# disney reservation



## slomac (Mar 30, 2015)

So I have my RCI confirmation for Saratoga Springs.  What is the website I go to to add the names to the reservation and set up dining reservations?


----------



## Weimaraner (Mar 30, 2015)

Go to My Disney Experience

https://disneyworld.disney.go.com/plan/my-disney-experience/

We stayed at Saratoga Springs in November and really enjoyed it. Loved the easy access to Downtown Disney. Enjoy!


----------



## slomac (Mar 30, 2015)

Thanks,  I do not see a confirmation number on teh confirmation.


----------



## m4travels (Mar 30, 2015)

slomac said:


> Thanks,  I do not see a confirmation number on teh confirmation.

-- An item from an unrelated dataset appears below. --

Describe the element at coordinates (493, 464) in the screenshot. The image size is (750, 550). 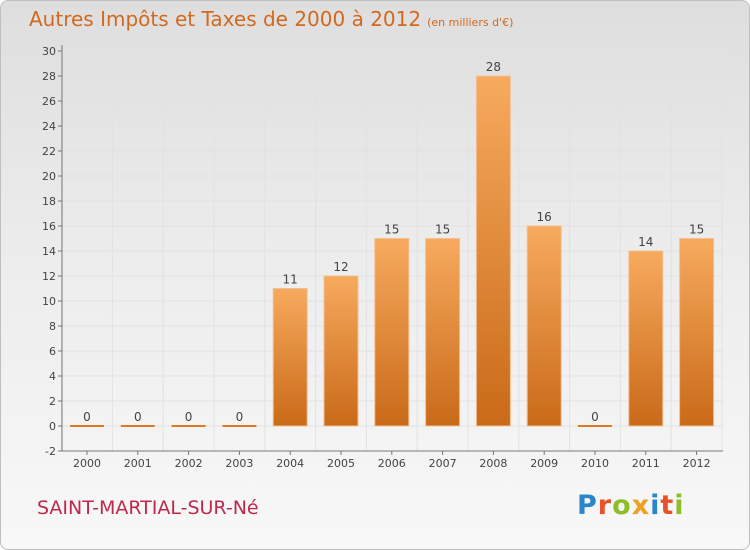
I see `x-tick-label: 2008` at that location.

You will need to wait a few days (give it four or five days) and then call the phone number on your RCI confirmation.  Tell member services you have an inbound RCI exchange and they will look up the confirmation number for you.  They can also link it at that point to your My Disney Experience account if you already have one set up.  Just did this a week ago for our upcoming stay

Michael


----------



## piyooshj (Apr 1, 2015)

Right it typically takes 5-10 business days for you info to reach DVC from RCI. Once they have your info the can give you DVC Conf # to link you mde. You'd need them to add names of ppl in your party, and add DD. Park tickets linking and fp you can do on you own using mde. Hth


Sent from my iPhone using Tapatalk


----------



## Inhislove (Apr 1, 2015)

*Disney reservation number.*

I confirmed our reservation with rci on Tuesday and received an email from Disney with our Disney number on Monday. Don't call the number in the Disney email. Call DVC services (listed in RCI email- I think it's 800-800-9800). They will add names as needed.


----------



## Southerngirl528 (Apr 1, 2015)

Inhislove is correct that DVC Member Services' phone number is 800-800-9800.


----------